Materiality in contract law is substantially similar. See Restatement (Second) of Contracts § 162(2), and Comment c, pp. 439, 441 (1979) (“[A] misrepresentation is material” only if it would “likely … induce a reasonable person to manifest his assent,” or the defendant “knows that for some special reason [the representation] is likely to induce the particular recipient to manifest his assent” to the transaction).
In Escobar, the defendants argued noncompliance with a regulation was not material unless the regulation stated that it was a prerequisite to payment. The Supreme Court said this is wrong.
when evaluating materiality under the False Claims Act, the Government’s decision to expressly identify a provision as a condition of payment is relevant, but not automatically dispositive.
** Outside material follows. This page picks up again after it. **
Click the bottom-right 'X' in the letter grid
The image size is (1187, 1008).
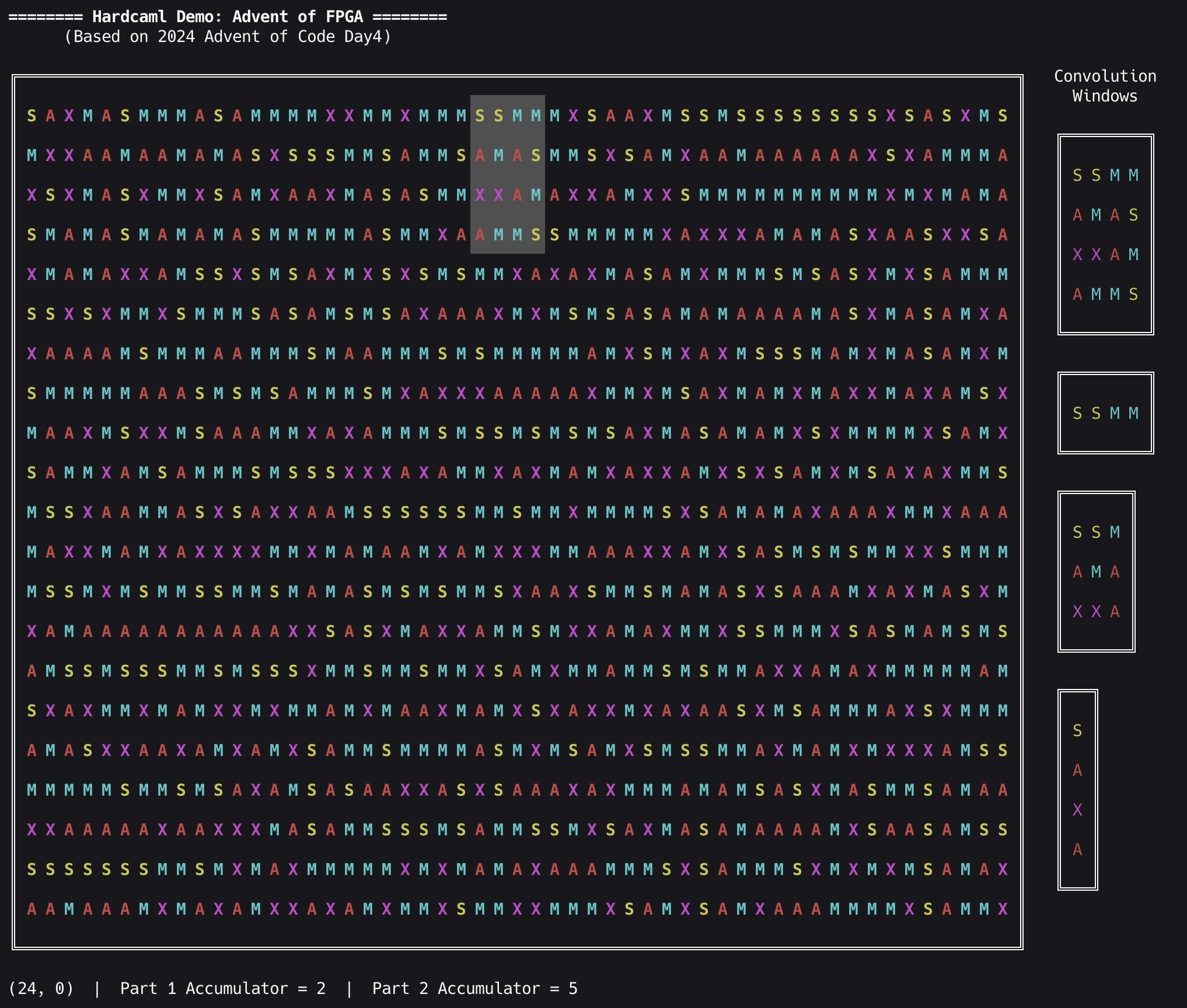[x=1003, y=909]

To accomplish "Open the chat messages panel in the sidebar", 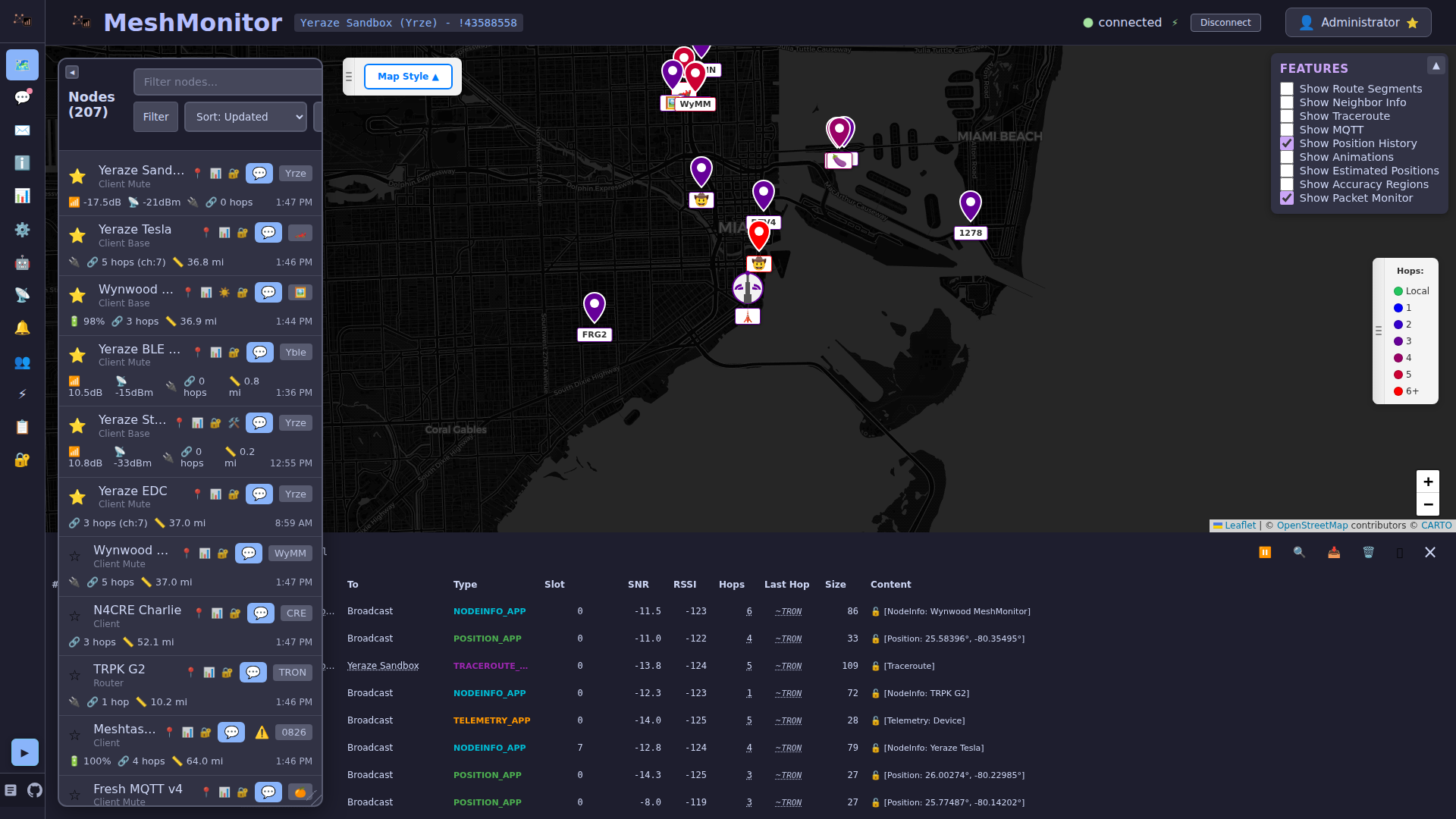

136 S. Ct. 1989, 2003. The Supreme Court went on to identify other factors that were relevant, but not dispositive to materiality.:
In the aftermath of Escobar, defendants have tried mightily to use the dicta in the case to argue that courts should dismiss False Claims Act cases on materiality grounds. For the most part, they argue that lack of evidence that the government refused to pay when it learned of identical fraud is a requirement for whistleblowers and the government. Escobar said no such thing and for the most part, courts have rejected these claims.
Materiality is a requirement of all False Claims Act cases. It is designed to limit cases to frauds that would have reasonably influenced the government’s decision. While defendants have tried to argue that there are specific bright-line tests for materiality, courts reject this. Instead they take a holistic view of what it means for fraud to be material.